James Pennebaker duygularını paylaşabileceği dostlardan yoksun olan bireylerin, günlük tutarak deşarj olabileceklerini açıklar ve bunun kişiyi hem ruhen hem de bedenen zinde tuttuğunu belirtir. Gerçi her insanın bir arka bahçesi, hiç kimseye anlatamayacağı sırları mutlaka vardır ancak kişi burada bir tadilat yaparak neleri paylaşıp neleri gizli tutacağını ayırt etmelidir. Fazlalıklar yüktür, atılmalıdır aksi durumda ağırlaşarak kalbi ve bedeni yorar. Eğer acınızı paylaşacak bir arkadaşa, bir dosta sahip değilseniz, kaleme ulaşın sonra arka bahçenizin kapısını açıp içeriyi şöyle bir havalandırın ve kalbinizi acıtan olayları, öfkenizi, söylemek isteyip de söyleyemediklerinizi, yıkılan hayallerinizi kâğıda aktarın ve bilinçaltınızı bu ağır yükten arındırın.

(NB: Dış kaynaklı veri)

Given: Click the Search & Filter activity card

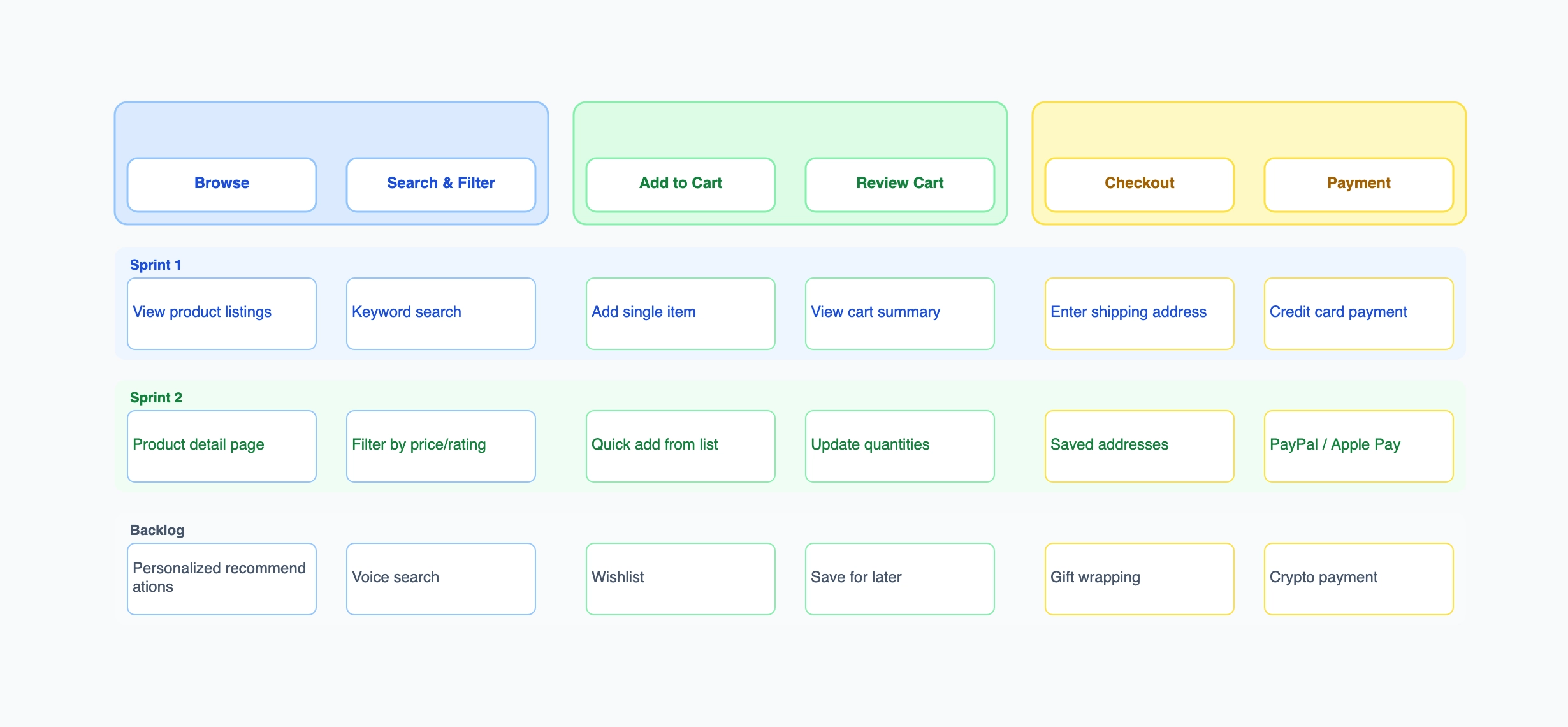Looking at the screenshot, I should click(440, 184).
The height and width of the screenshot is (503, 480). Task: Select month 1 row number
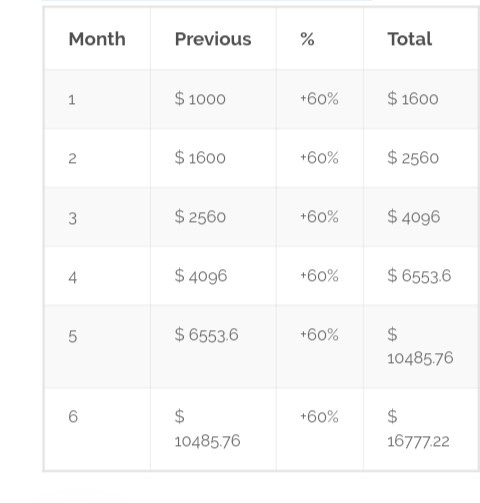tap(72, 100)
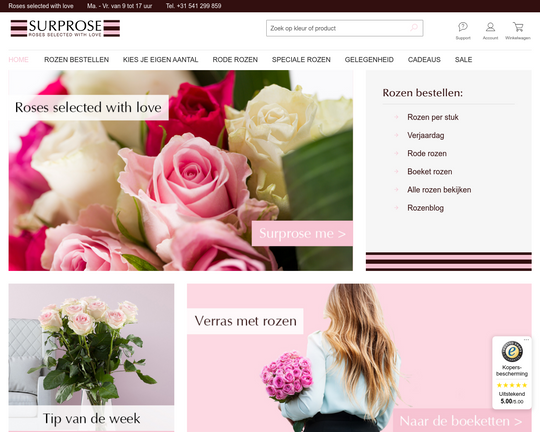This screenshot has width=540, height=432.
Task: Open Tip van de week image
Action: tap(91, 358)
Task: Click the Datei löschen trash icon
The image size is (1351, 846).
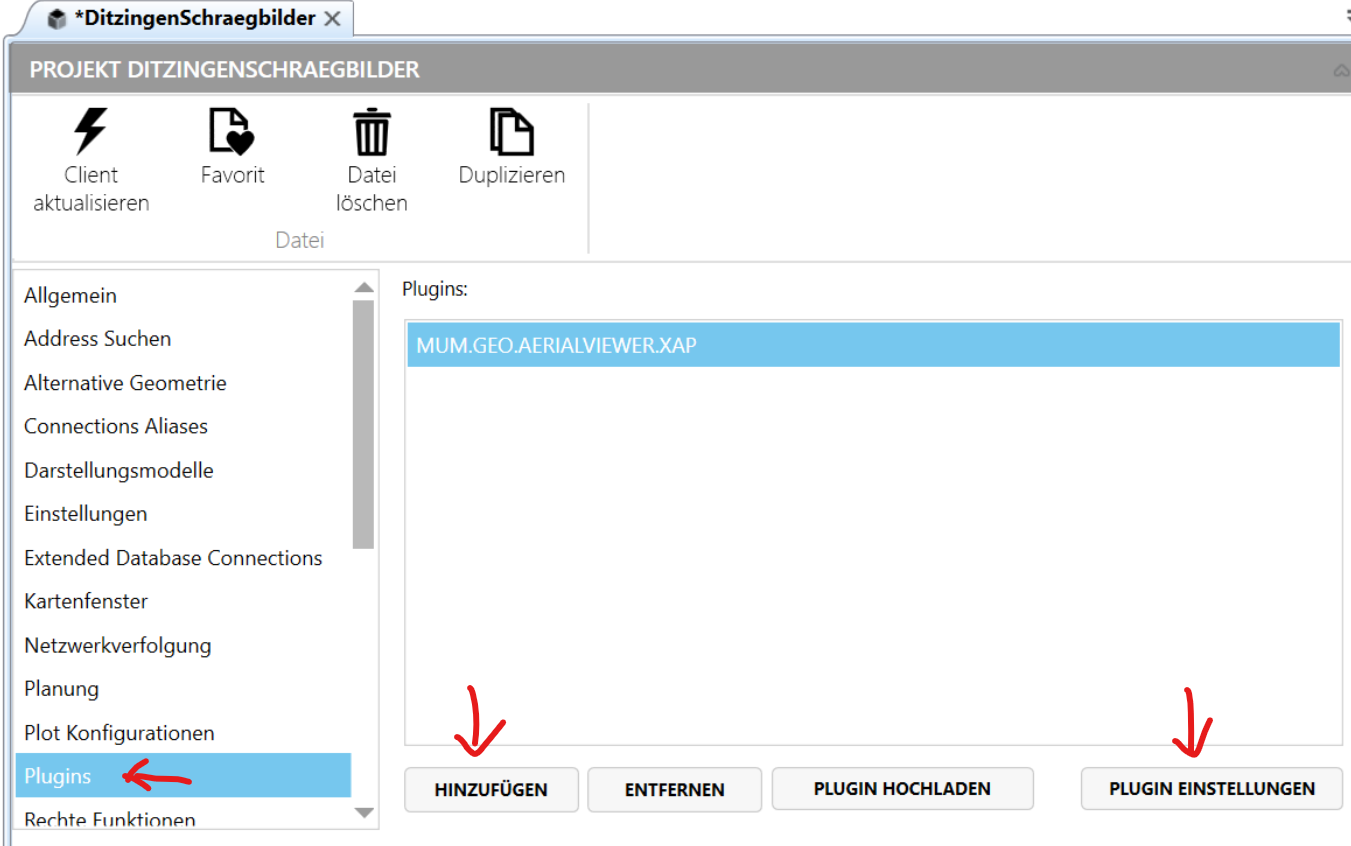Action: 371,133
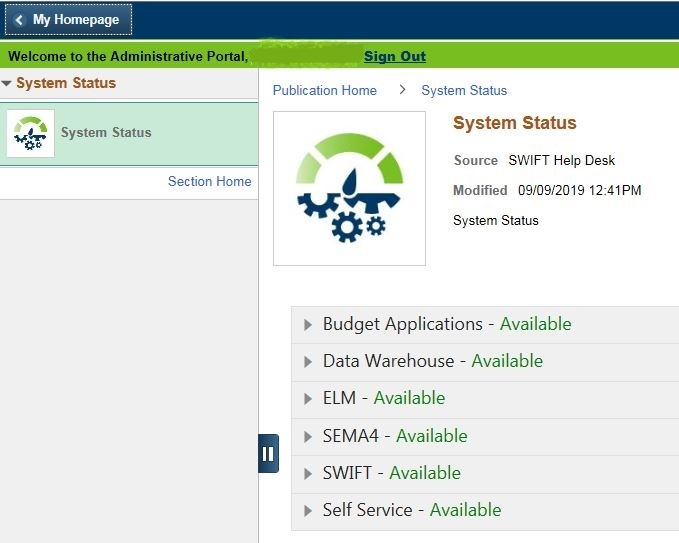
Task: Expand the Data Warehouse arrow
Action: point(308,362)
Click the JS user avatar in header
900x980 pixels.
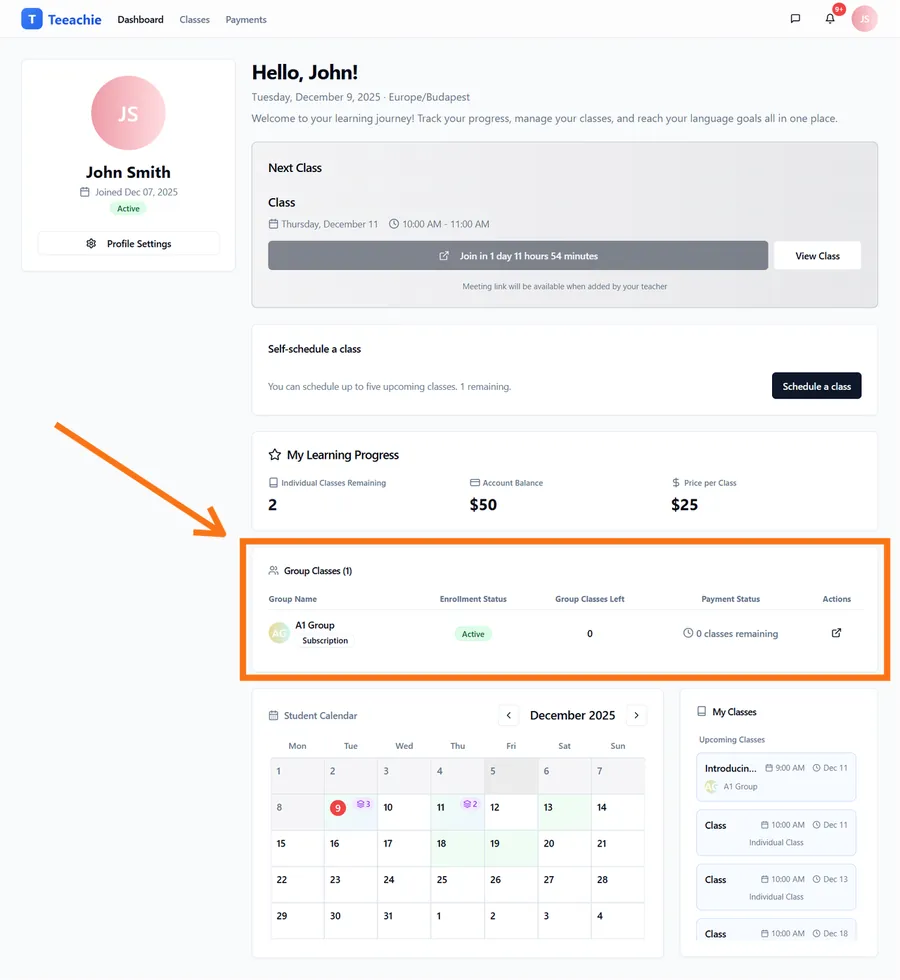click(864, 19)
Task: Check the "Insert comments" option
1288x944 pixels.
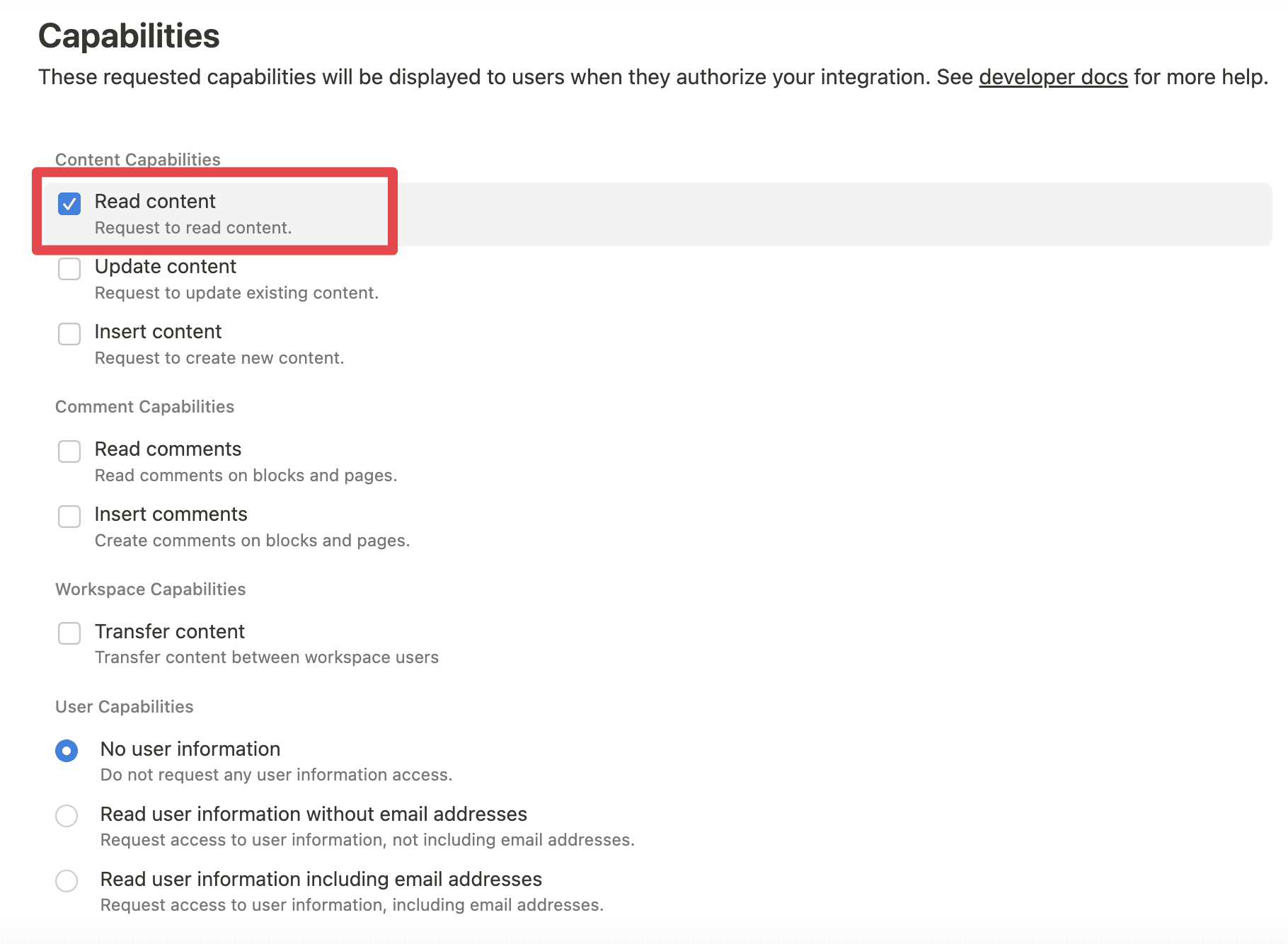Action: click(x=69, y=517)
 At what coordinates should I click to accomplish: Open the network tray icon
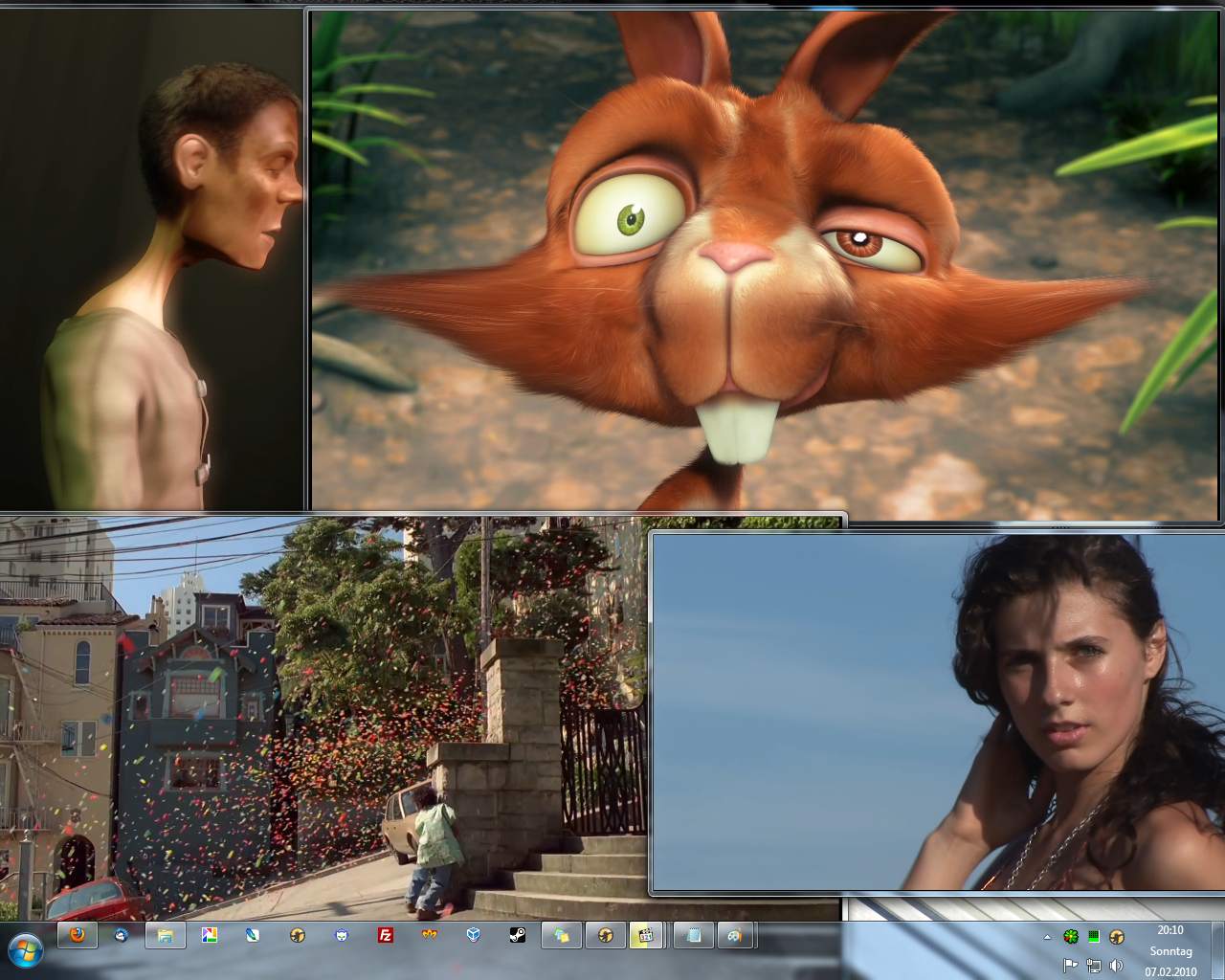click(1094, 966)
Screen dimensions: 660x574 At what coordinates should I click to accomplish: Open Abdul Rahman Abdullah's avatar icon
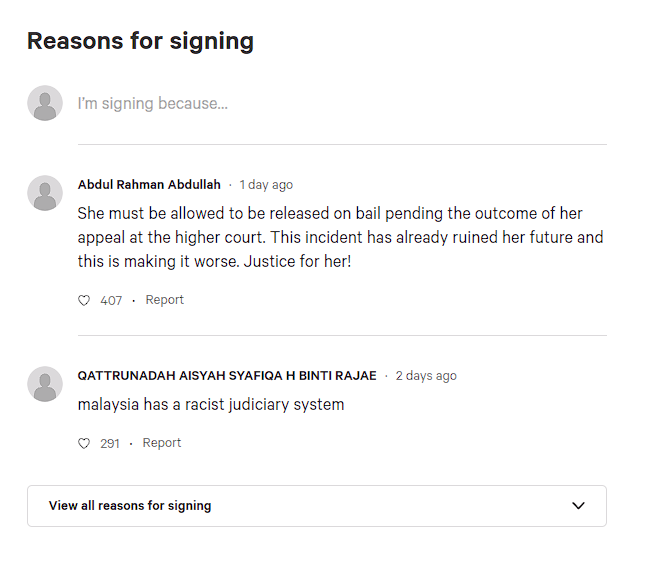[x=45, y=193]

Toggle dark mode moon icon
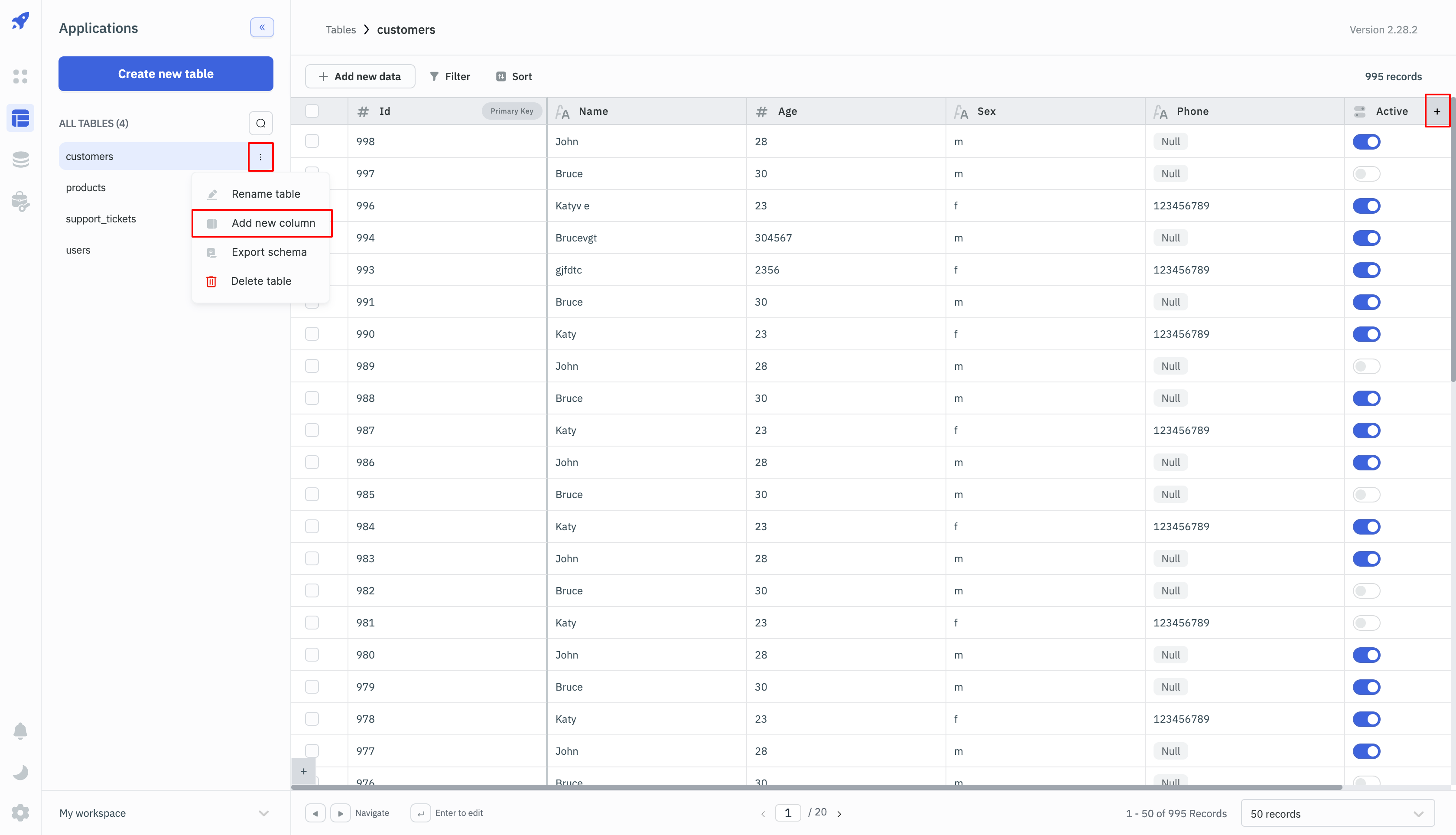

Bugün hayatın hızla aktığı kentlerde insanlar sırlarını açabilecek kişilere ulaşamadıkları için terapistlere koşuyor ve yüksek fiyatlar ödeyerek içlerini döküyorlar. Akraba, komşuluk ve arkadaşlık bağlarının güçlü olduğu dönemlerde bireyler bu gereksinimlerini spontane olarak karşılarlar ve ruhen daha dirençli olurlardı. Kentli insan ise yakınlık ihtiyaçlarını farklı nesnelerle doldurmaya çalışıyor fakat bu sadece ağrıyı dindiriyor, hastalığa deva olamıyor. Seküler kültür insanı akraba, arkadaş ve dostluk bağlarından kopardı ve insan ilişkilerinin merkezine rekabeti koydu. İnsanlar birbirlerini dost, arkadaş, sırdaş olarak değil öteki olarak görmeye başladılar ve ruhsal sorunlar çığ gibi büyüdü, terapistler, kişisel gelişimciler talepleri karşılayamaz hale geldiler. James Pannebaker bütün bunları dikkate alarak insanlara günlük tutmayı tavsiye ediyor ve bunun kişiye kendini iyi hissettireceğini savunuyor.

Hatırlarısınız eskiden gençlerin günlüğü olurdu ve insanlara anlatamadıkları sırlarını, günlüğe aktarır ve bunu özel bir yerde saklarlardı. Uzaktaki akraba ya da dostlara mektup yazar ve özlemlerinden, hayallerinden bahsederlerdi. Mektup yazmak, hatıraları yazmak, günlük tutmak adetti ve insanlar bu vesile ile deşarj olurlardı.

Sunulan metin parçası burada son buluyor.